There are some things that have to be assumed to be assumed.
For instance, it is to be assumed that we are looking for someone that we find physically attractive. WE shouldn't have to put that on our profile. it is assumed. People who get their panties all bunched up in a wad ( this is a reference to any one of either sex who gets upset at this sort of thing ) over this criteria don't seem to understand that this is something that need not be communicated.
If the person doesn't KNOW that sarcasm on a first date is NOT agood idea, then there is no point in communicating to them.
If a person has to communicate that a 2 buck soda isn't worth hassling over, then it would seem that the other person is a nutbar. plain and simple.
Somethings are not always worth talking about.
If I am out on a date, and the woman says to me " okay, you had the soda, that's 1.87 plus tax and I think you should pay for it this time and I will pay for it the next time... " then that will be the first and last date.
If they don't have the same principle of " okay, I'll pay, it's no big deal, I am not keeping track " and never mention it agian, then they are not worth dating.
If the meal was 100 bucks, then we'd talk about splitting it fairly or evenly .

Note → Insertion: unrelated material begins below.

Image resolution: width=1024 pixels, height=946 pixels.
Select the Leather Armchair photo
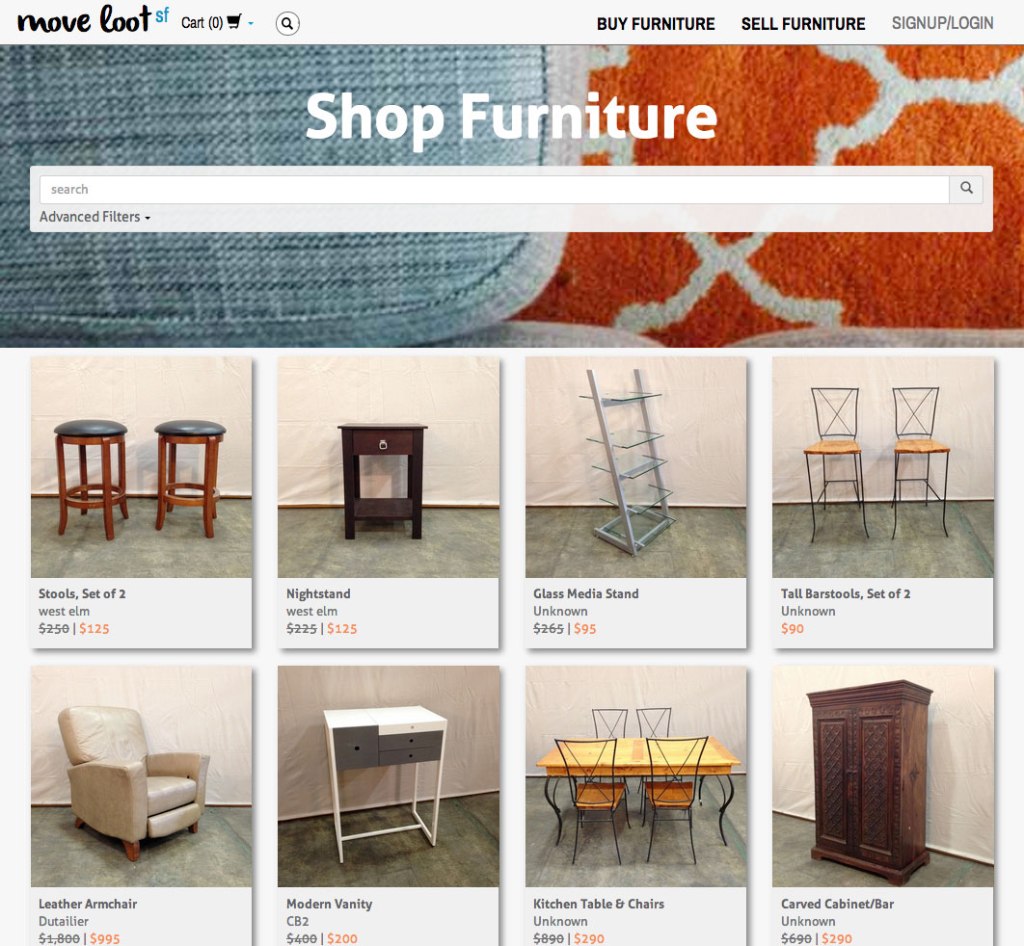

This wasn't worth talking about.
Howevre, on my next excursion, I will get the girl to pony up her 2.14 for the coffee while I ate the lobster.
And then I will wait for the thread about HOW THE CHEAP SKATE MOMARKS MADE ME PAY FOR MY COFEE...
I don't like the pretense some people have of making a big deal out of what is essential nothing.
people who believe that they must talk about every decision without making a distinction between the pertinent and the irrelevant, no matter how small, seem to me to be unable to discern the big picture.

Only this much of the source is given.